What are non-disparagement clauses?

In general, a non-disparagement clause restricts individuals from taking any action, including making comments, that negatively impacts an organization, its reputation, products, service or employees.

Non-disparagement clauses are increasingly common in employment contracts, and they are frequently present in settlement or severance agreements which are entered into between an employer and employee when employment relations turn sour. The rationale for this is simple: employers do not want to be disparaged by their existing or ex-employees.

Are non-disparagement clauses enforceable in Hong Kong?

The Employment Ordinance (Cap.57) is silent on whether non-disparagement clauses are enforceable, although general principles of contract law allow parties to freely enter into agreements that are binding between them, provided consideration is given.

Until the recent case of City University of Hong Kong v Hans Richard Mahncke [2015] HKCU 1786, the Hong Kong Court has not confirmed whether non-disparagement clauses which are used in an employment context are enforceable in Hong Kong.

City University of Hong Kong v Hans Richard Mahncke [2015] HKCU 1786

Mr. Mahncke bought various defamation claims against members of the University in 2013 and the matter was settled out of court by way of a settlement agreement entered into between Mr. Mahncke and the University at that time.

As part of this settlement agreement, the University paid Mr. Mahncke a settlement sum in return for a mutual release of all claims that the parties might bring against each other. Mr.
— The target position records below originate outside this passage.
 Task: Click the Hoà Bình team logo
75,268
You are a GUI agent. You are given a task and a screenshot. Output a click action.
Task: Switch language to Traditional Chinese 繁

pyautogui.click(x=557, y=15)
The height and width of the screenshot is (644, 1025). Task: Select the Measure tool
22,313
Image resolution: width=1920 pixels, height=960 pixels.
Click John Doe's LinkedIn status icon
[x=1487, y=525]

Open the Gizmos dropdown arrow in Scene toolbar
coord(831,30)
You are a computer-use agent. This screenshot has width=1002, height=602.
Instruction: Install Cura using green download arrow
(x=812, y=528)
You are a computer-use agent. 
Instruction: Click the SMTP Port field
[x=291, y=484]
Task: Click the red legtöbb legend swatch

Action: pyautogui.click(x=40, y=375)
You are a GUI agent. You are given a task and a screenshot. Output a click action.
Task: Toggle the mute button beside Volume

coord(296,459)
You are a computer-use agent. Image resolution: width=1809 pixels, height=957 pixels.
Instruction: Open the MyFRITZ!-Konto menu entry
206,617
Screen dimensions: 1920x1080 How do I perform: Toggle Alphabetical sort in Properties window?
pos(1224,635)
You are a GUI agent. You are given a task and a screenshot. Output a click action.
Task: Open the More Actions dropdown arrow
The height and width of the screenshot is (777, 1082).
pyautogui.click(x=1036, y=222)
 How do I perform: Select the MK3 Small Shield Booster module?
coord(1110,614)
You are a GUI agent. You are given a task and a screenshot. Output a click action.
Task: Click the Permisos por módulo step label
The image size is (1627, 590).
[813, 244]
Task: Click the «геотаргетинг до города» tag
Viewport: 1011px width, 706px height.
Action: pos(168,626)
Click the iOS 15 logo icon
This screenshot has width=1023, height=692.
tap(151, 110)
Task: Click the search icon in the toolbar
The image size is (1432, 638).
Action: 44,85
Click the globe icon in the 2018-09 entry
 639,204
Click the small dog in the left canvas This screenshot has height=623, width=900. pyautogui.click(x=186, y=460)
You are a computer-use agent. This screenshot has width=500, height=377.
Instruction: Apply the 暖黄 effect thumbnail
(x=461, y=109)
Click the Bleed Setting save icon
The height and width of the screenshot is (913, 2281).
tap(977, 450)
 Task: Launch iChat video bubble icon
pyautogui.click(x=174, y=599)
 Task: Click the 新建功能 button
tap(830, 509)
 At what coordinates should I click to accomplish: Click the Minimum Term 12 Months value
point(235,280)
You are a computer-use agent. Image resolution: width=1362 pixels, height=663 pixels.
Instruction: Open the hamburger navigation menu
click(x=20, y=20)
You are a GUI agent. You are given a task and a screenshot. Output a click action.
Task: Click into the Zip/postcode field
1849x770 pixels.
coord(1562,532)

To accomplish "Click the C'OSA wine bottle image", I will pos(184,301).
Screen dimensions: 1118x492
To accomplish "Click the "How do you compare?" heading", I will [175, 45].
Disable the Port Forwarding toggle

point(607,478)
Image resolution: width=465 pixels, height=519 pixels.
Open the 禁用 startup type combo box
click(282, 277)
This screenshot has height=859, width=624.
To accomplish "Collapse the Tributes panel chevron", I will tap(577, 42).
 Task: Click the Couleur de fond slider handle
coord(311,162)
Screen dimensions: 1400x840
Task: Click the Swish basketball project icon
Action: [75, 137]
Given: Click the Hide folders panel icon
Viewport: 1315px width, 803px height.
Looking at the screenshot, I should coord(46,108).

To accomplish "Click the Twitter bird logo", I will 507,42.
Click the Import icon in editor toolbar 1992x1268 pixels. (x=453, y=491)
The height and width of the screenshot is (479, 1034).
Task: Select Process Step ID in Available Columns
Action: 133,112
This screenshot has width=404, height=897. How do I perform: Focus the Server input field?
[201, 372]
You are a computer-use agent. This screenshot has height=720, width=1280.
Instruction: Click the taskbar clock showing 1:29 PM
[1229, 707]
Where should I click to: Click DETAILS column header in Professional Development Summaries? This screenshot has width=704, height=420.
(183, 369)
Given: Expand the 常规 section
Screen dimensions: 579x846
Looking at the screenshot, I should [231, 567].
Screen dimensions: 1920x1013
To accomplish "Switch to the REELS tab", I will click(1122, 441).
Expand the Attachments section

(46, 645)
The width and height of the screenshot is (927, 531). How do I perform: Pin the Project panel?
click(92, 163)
Mahncke also agreed to release all claims against a host of people related to the University. Despite this, Mr. Mahncke was said to have made disparaging claims about various ex-colleagues in 2013 and 2014 in emails and in legal proceedings. As a result, the University applied for declaratory and injunctive relief against Mr. Mahncke for breach of the settlement agreement.

The Honourable Justice L. Chan ruled by way of his judgment dated 30 July 2015 that:-

  1. the settlement agreement was valid and binding on Mr. Mahncke; and
  2. multiple injunctions should be granted to restrain Mr. Mahncke from (i) making disparaging statements about the University, including any officer, employee, agent or council member (both past and present) of the University and (ii) pursuing any of the claims made against some of the officers of the University.

Mr. Mahnke, who was absent from the hearing, was ordered to pay costs amounting to HK$225,000.

Conclusion

The City University of Hong Kong v Hans Richard Mahncke decision brings comfort to employers by confirming that non-disparagement clauses are valid and enforceable in Hong Kong and goes to show that the court will go so far as to grant injunction orders against individuals who fail to abide by these clauses in settlement agreements.